Right—or at least what passes for analysis with them—they often code it

as sympathy for the “working class”. However, many sociological

anticapitalists have done the same thing, which is, again, sloppy. In

the US, it was Black workers who were most hurt by the forms of

deindustrialization that actually did occur, whereas largely white areas

of the South experienced an increasing industrialization. Explaining

white supremacy through an economic white anxiety is a canard that plays

into a normalization of said white supremacy. Yet some go even further,

decentering the antiracist character of the wave of rebellions that

swept the US, the UK, France, and other countries in 2020, portraying it

as a proletarian revolt in which questions of Blackness and

anti-Blackness were mere identity. (Obviously, class conflicts did run

white hot through the middle of that rebellion, but they cannot be

addressed except from the standpoint and history of Black revolt without

unwittingly aiding the efforts of the pacifiers.)

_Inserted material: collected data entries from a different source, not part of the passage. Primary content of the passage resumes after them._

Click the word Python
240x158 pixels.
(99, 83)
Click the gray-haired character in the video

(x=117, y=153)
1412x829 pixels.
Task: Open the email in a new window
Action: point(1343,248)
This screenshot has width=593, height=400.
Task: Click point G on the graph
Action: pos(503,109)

They reduce vast social conflicts stemming from oppressions that predate

capitalism to identity and claim identities are a mere product of class,

the only identity that they choose to naturalize, excising all of

history that cannot be told by the quantitative flow of capital. This is

the same white universalism of earlier generations of

revolutionaries-turned-reactionaries, such as the disgruntled white

Marxists who, no longer allowed to be the default revolutionary subject

due to the outrages of “identity politics,” joined the Republican Party

to become the architects of the Culture War in the 1970s.

By identifying the roots of the ongoing rebellions in the earlier

experiences, from 1990 to 2006, that I just mentioned, the fact that the

smartest and fiercest resistance to capitalism is reacting largely to

capitalism’s colonial, white supremacist nature becomes undeniable.

Again, we see this distance between what people are insisting and

experiencing in the streets, and the objective explanation others try to

impose on the streets from outside and above. Of course, ideology is

strong enough that one could even venture into the streets and see only

what one wants, but what use is this to those who want to learn from and

extend revolts? What use is an insurrection if we don’t feel its rage

and learn its secret history, if we strap it down, hook it up to an

engine, and harness its tremors to shake all the people who passed

through that crucible into their proper categories?

Ultimately, this is a failure we have already suffered from. Comrades of

the autonomous movements of the ‘60s and ‘70s have already told us that

their scientific assurance that capitalism was inevitably, mechanically

on its last legs contributed to their defeat and their inability to

pivot around their disappointments. We have read a similar decay of

assurance into disappointment in the revolutionary chronicles of the

early 20^(th) century. Shall we now theorize a post-late capitalism?

When does the millennium arrive this time, brother?

Historical memory can make the difference between a robust struggle and

one that is manipulated and waylaid. When we tell our history, we must

be sure to construct it in a way that makes it useful to us, that

reflects our own needs and experiences, rather than conforming to

ideologies that are incompatible with the reality in the streets.